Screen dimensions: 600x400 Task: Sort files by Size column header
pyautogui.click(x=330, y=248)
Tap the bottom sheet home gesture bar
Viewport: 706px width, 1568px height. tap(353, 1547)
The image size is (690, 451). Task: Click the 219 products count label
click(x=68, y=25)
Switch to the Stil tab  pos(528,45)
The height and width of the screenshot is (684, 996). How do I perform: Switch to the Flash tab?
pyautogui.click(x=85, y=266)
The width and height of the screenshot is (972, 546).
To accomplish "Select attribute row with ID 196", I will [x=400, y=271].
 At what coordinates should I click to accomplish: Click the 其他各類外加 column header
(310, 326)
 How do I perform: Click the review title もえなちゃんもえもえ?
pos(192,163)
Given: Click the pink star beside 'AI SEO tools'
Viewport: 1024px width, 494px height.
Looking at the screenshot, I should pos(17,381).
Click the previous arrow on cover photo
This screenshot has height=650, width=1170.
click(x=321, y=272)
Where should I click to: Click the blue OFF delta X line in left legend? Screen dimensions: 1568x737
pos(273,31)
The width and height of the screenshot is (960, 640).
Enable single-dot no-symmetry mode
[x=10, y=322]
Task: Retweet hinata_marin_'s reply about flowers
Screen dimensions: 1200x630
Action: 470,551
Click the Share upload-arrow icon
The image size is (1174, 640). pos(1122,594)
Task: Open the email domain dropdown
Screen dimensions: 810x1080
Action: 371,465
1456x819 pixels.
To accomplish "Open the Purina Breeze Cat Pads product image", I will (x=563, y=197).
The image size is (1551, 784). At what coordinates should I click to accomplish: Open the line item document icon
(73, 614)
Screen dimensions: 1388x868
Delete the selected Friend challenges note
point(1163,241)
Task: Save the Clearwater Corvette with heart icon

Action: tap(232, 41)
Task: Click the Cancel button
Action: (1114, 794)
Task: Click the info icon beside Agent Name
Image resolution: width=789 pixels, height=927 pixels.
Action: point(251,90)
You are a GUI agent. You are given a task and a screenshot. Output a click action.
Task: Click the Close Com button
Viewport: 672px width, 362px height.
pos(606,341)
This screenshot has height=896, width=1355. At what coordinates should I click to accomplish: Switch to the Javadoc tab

================================

The problem:
Your answer should consist solely of the lines from the one containing "Image resolution: width=789" through the last line of the listing, written out word for word.

Exercise result:
Image resolution: width=789 pixels, height=927 pixels.
Action: point(251,90)
You are a GUI agent. You are given a task and a screenshot. Output a click action.
Task: Click the Close Com button
Viewport: 672px width, 362px height.
pos(606,341)
This screenshot has height=896, width=1355. At what coordinates should I click to accomplish: Switch to the Javadoc tab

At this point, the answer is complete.